Obviously, it would take a long time before any return on investment is realised, and even then, our initial step into advanced chip design could still be very challenging.
This partnership with Arm Holdings undoubtedly has potential to bring many benefits to our semiconductor industry, especially those focusing exclusively on designing chips—commonly known as fabless companies.
However, if we aim for chip independence, being able to design chips is merely the starting point.
As the United States (US) reportedly imposed an export restriction on Malaysia, which only permits the import of up to 50,000 GPUs over two years and further restricts the deployment of computing capacity to a maximum of 7% of our total capacity, chip design is not the only field we should be prioritising (New Strait Times, 2025).
As crucial as chip design capability is, we must also be able to manufacture chips, which extends beyond the packaging and testing we already perform for Intel, AMD, and numerous other semiconductor giants, to include wafer fabrication.
While the global focus is now mainly on fabricating 3 nm process nodes and moving to 2 nm nodes from this year onward for advanced chips, our fabrication plants currently operate on process nodes ranging from 300 nm to 130 nm. The wafer fabrication plant with the smallest process node planned is 28 nm if the partnership with Foxconn is realised, as the latest publicly available update indicates that the fabrication plant remains on schedule as of August 2022 (The Edge, 2022; The Star, 2022).
Thus, even if our local firms eventually succeed in designing highly advanced AI chips, we would still rely on foreign foundries to produce the wafers, leaving us vulnerable to external interference. For example, the world’s largest pure-play foundry, TSMC, has repeatedly complied with US directives to restrict chip sales to China, with a recent measure involving a ban on exporting chips featuring 30 billion transistors or more, as well as chips manufactured using 16 nm process nodes or smaller, to China (Tom’s Hardware, 2025).

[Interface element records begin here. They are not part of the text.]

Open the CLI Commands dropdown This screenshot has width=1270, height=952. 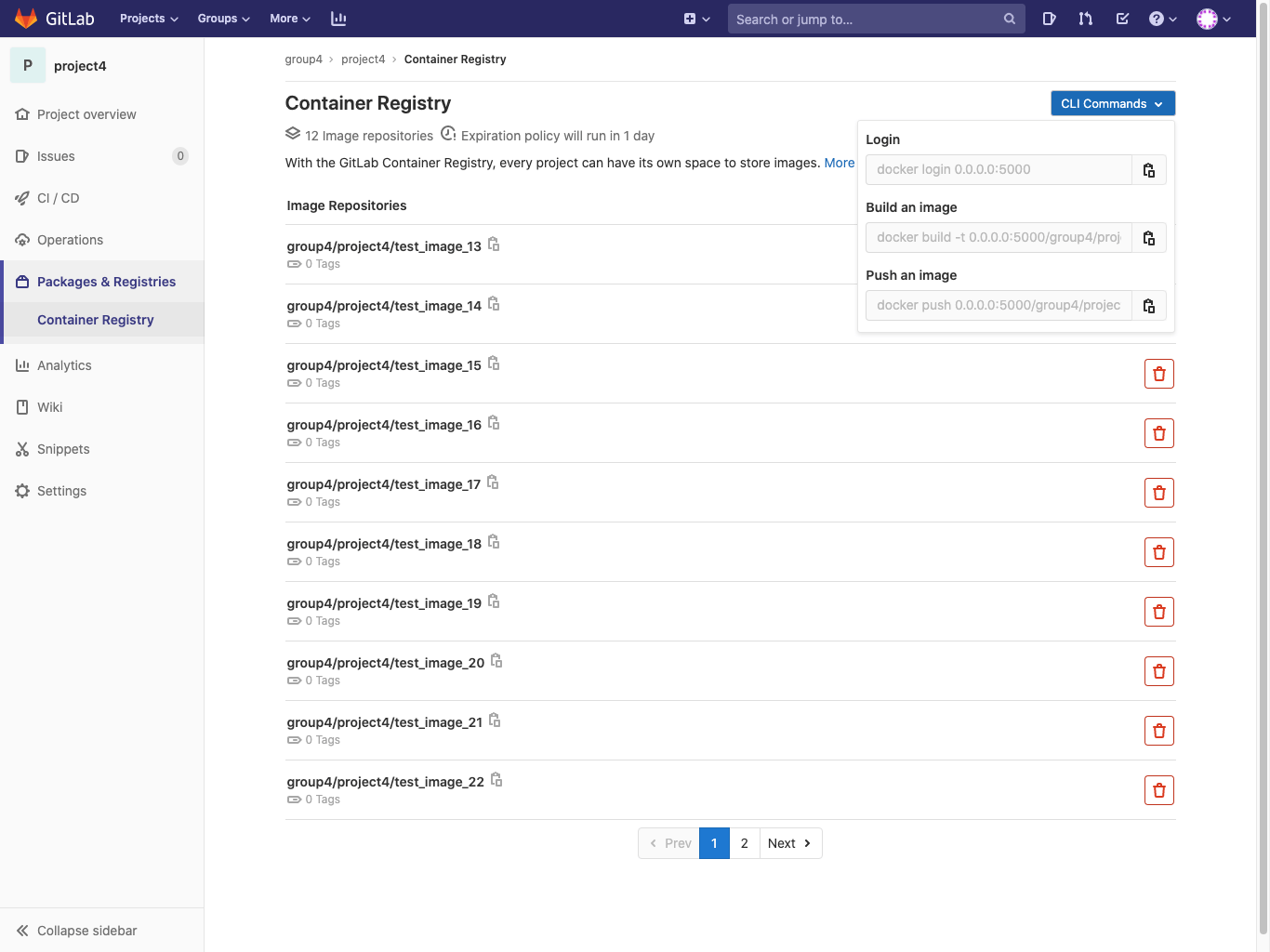(1112, 103)
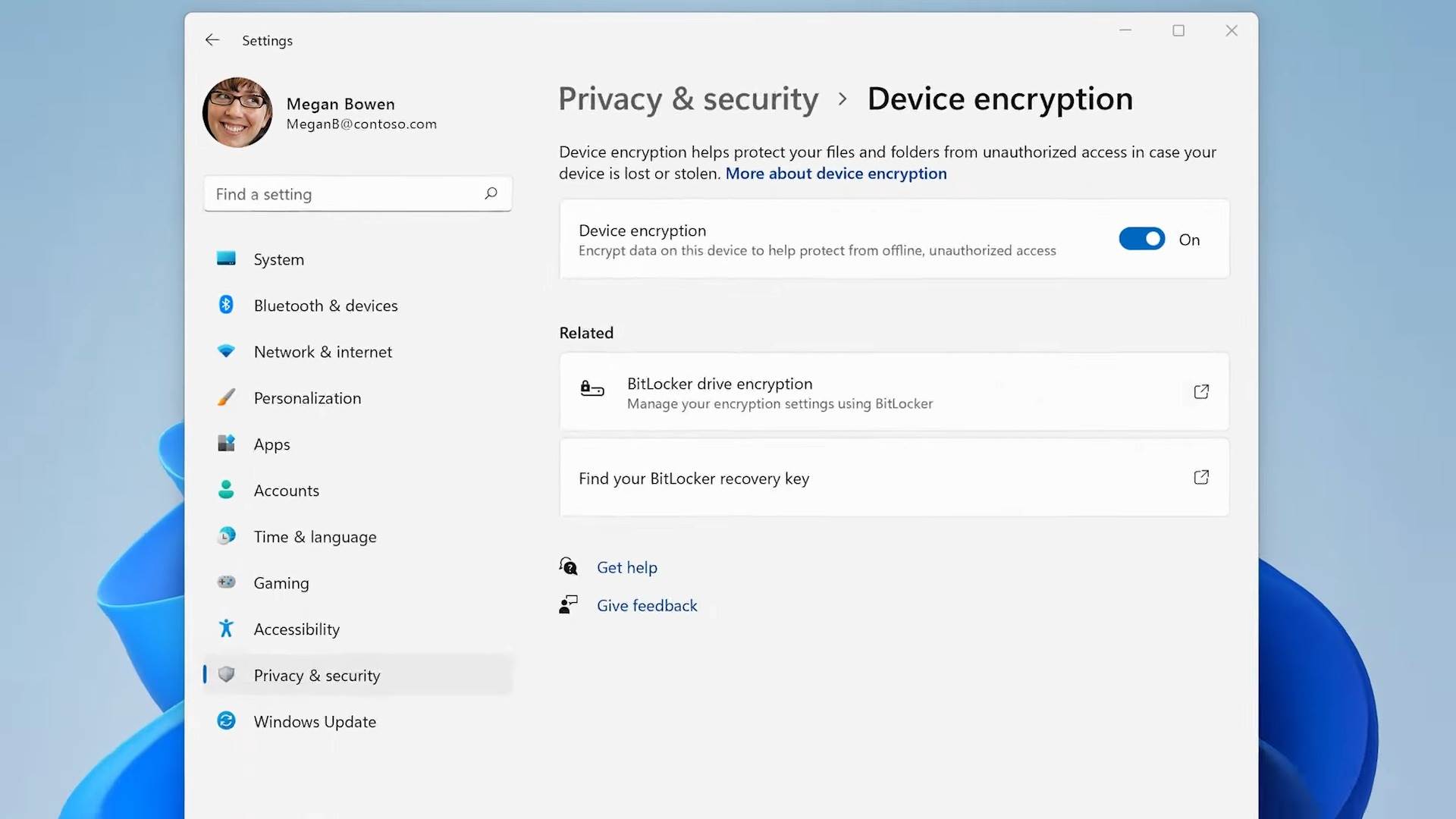The width and height of the screenshot is (1456, 819).
Task: Click the Personalization paintbrush icon
Action: coord(226,397)
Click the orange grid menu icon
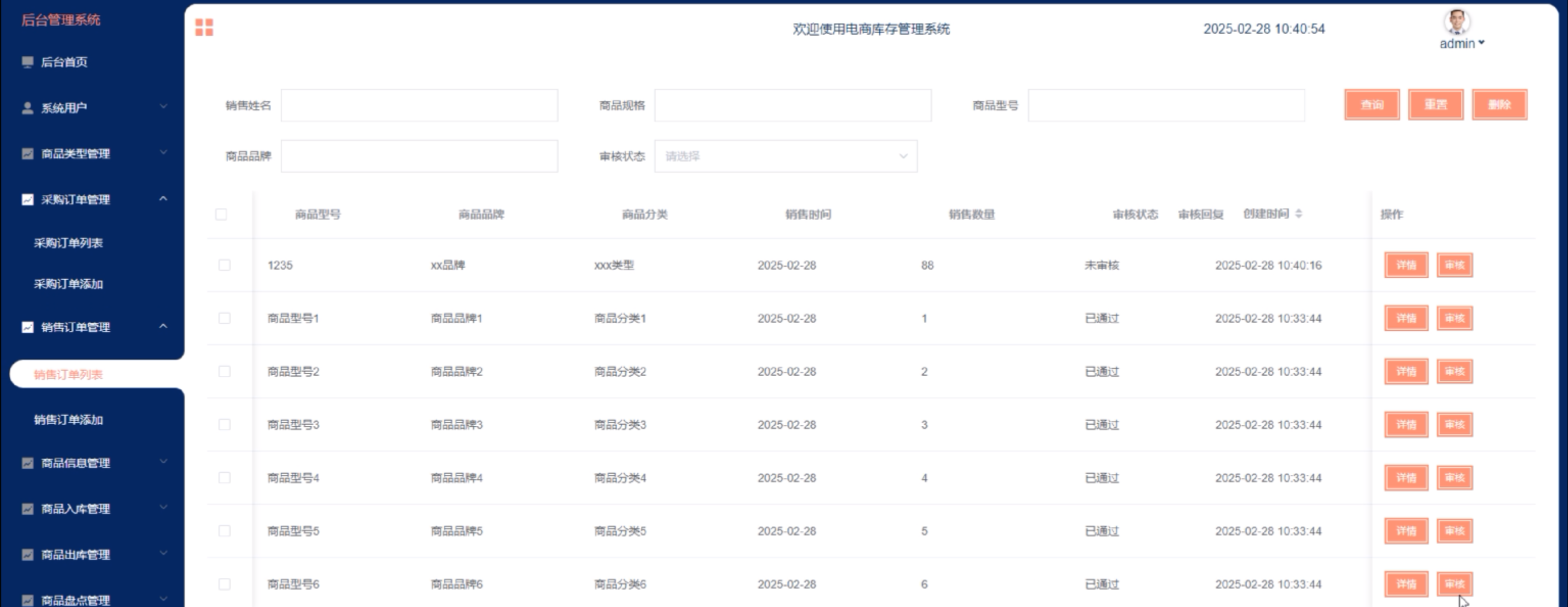The image size is (1568, 607). coord(204,28)
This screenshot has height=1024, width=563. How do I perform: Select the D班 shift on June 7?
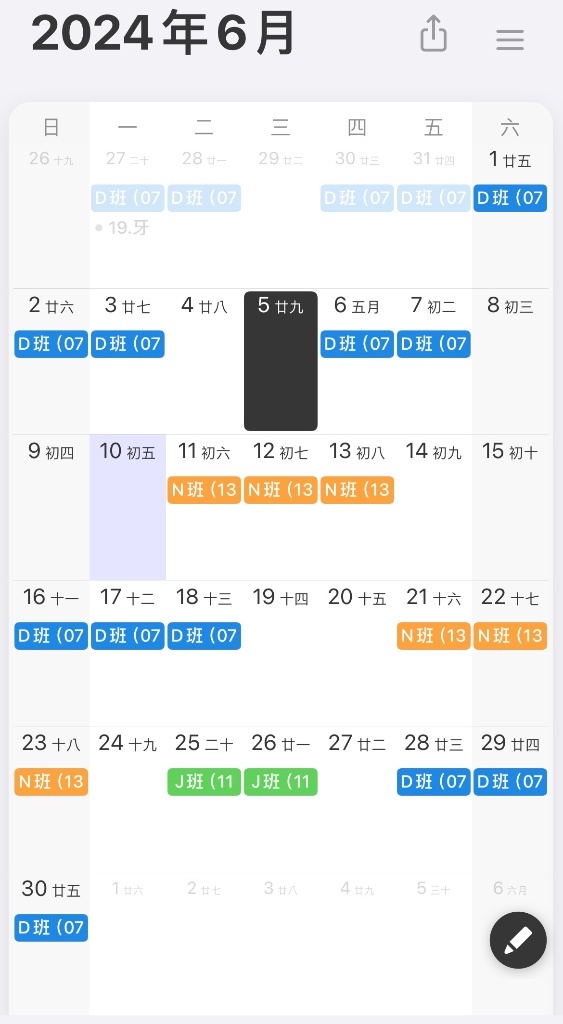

However, a highly advanced semiconductor fabrication plant is extremely expensive, with some estimates indicating a production line of 3 nm process nodes capable of producing 40,000 wafers per month would cost between USD 15 billion to USD 20 billion (Lin, 2023). The investment TSMC made to establish a fabrication plant focusing on 5 nm to 3 nm chip fabrication in 2016 was valued at USD 15.7 billion at the time (EE Times, 2016).
This is without accounting for the investment needed to reform and strengthen our severely compromised education system, so we can develop the requisite talent for the industry.
Furthermore, many technology giants, such as Qualcomm, Google, and NVIDIA, have begun researching and developing RISC-V, an open-standard instruction set architecture (ISA), for both end-user and server technologies (Qualcomm, 2023).
In contrast to the ARM architecture—a family of RISC ISA for which we would need to pay royalties or licensing fees to Arm Holding in order to develop and manufacture related chips—RISC-V has no such requirement.
Reports also indicate that the Chinese government is poised to introduce new policies encouraging the use of RISC-V chips to reduce its dependence on foreign technologies (Tom’s Hardware, 2025a), which only underscores brighter RISC-V’s potential.
Ultimately, the semiconductor industry is extraordinarily intricate, and to reduce our reliance on foreign technologies, we cannot neglect any segment of the supply chain by focusing solely on the front-end of chip design.
In the meantime, the partnership with Arm Holdings could well be the catalyst needed to inaugurate an entirely new chapter in Malaysia’s semiconductor industry.
Chia Chu Hang is a Research Assistant at EMIR Research, an independent think tank focused on strategic policy recommendations based on rigorous research.